The authority in April decreed Intercasino's ad featuring "two people of restricted growth" dressed as dice and rolling down a hill -- this to simulate what the authority called a "giant game of craps" -- unfit for broadcast.

It is thought that Mr. Salmon's focus may lie with the company's standalone casino business, which during the first half grew 38 percent on revenue of $89.8 million against the comparable period last year.

The casino business, the performance of which was undoubtedly buoyed by the addition of film-themed slots this year, received another boost today on the company's deal with Evolution Gaming of London for live-dealer baccarat, blackjack and roulette.

As with the City Index deal in July, however, analysts were lukewarm in responding to this deal.

"Good addition to the stable," Andrew P. Lee, an analyst with Dresdner Kleinwort, told IGN by telephone this morning. "I'm not going to start changing my numbers about it -- but it all helps."
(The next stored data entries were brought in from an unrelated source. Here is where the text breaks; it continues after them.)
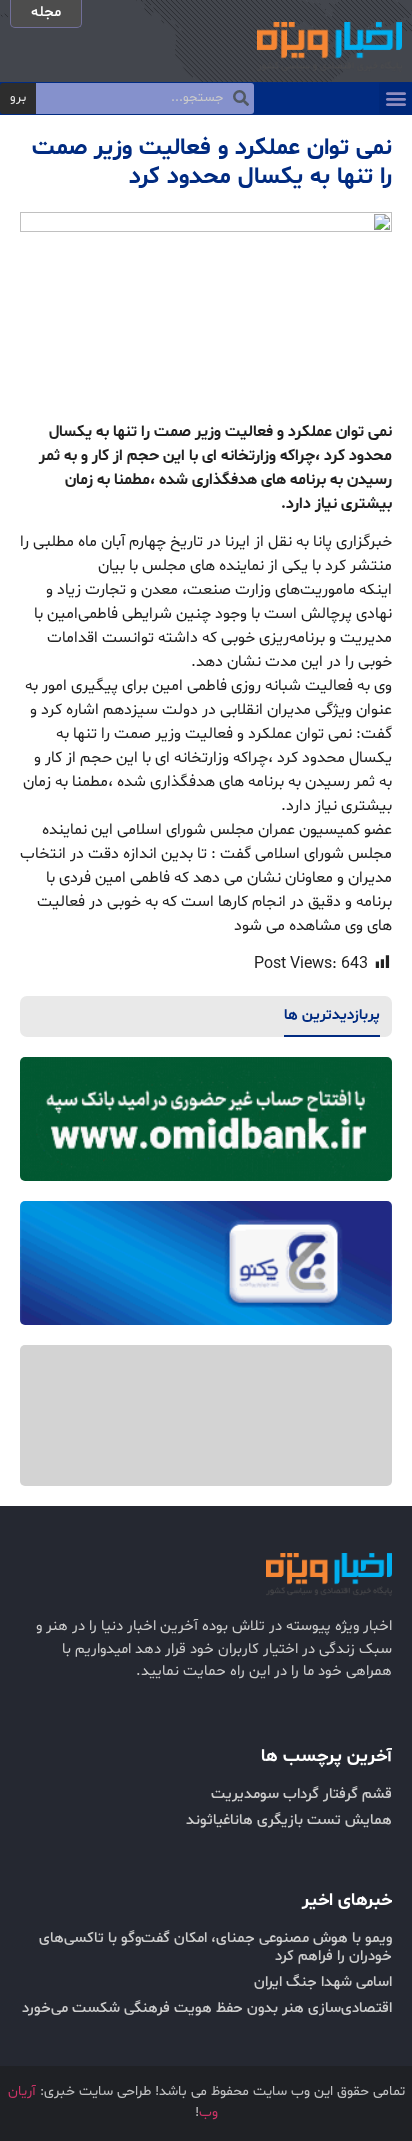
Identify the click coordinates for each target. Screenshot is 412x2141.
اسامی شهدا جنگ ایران (323, 1982)
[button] (395, 98)
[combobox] (145, 99)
Certainly the biggest drivers going ahead for Party, then, will be a new poker platform with accompanying branding campaign, as well as a reenergized foray into the business-to-business world.

"PartyGaming, following initial success of its white label bingo venture with iTV, has also decided to enter this fast growing segment of the market and commented last night that it has already been approached by a number of non-gaming and gaming third parties," Richard Carter, an analyst with Numis Securities in London, wrote in a research note last week.




Chris Krafcik is the editor of IGamingNews. He lives in St. Louis, Mo.